▶ **Task brief**:
Write out, character for character, everything in the rows below from the line containing "I will pos(18,692)." down through the final row, including both of those lines.

····················

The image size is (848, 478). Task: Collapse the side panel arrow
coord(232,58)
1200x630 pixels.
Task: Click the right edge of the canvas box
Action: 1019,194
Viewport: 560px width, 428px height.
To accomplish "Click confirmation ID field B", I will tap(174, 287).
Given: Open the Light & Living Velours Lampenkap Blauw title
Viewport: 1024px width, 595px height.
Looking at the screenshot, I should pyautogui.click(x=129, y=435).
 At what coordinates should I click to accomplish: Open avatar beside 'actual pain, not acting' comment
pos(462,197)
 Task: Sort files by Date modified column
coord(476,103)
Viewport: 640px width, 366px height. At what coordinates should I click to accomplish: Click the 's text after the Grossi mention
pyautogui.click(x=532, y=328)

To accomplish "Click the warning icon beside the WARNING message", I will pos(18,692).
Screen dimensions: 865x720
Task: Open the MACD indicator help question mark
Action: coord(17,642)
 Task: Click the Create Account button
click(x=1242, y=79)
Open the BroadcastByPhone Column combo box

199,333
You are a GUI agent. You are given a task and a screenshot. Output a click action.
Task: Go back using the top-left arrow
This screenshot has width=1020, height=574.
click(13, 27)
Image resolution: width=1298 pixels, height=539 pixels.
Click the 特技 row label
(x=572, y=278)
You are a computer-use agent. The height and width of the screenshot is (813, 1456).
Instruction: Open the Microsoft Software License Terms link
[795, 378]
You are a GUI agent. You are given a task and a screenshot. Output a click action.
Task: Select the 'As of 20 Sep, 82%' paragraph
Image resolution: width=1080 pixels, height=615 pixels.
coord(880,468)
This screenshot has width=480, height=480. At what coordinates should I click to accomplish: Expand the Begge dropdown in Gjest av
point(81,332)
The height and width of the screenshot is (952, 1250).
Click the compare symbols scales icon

····················

▶ **Written solution**:
To accomplish "Click the warning icon beside the WARNING message", I will pos(18,692).
Screen dimensions: 865x720
Task: Open the MACD indicator help question mark
Action: coord(17,642)
 Task: Click the Create Account button
click(x=1242, y=79)
Open the BroadcastByPhone Column combo box

199,333
You are a GUI agent. You are given a task and a screenshot. Output a click action.
Task: Go back using the top-left arrow
This screenshot has width=1020, height=574.
click(13, 27)
Image resolution: width=1298 pixels, height=539 pixels.
Click the 特技 row label
(x=572, y=278)
You are a computer-use agent. The height and width of the screenshot is (813, 1456).
Instruction: Open the Microsoft Software License Terms link
[795, 378]
You are a GUI agent. You are given a task and a screenshot. Output a click action.
Task: Select the 'As of 20 Sep, 82%' paragraph
Image resolution: width=1080 pixels, height=615 pixels.
coord(880,468)
This screenshot has width=480, height=480. At what coordinates should I click to accomplish: Expand the Begge dropdown in Gjest av
point(81,332)
The height and width of the screenshot is (952, 1250).
Click the compare symbols scales icon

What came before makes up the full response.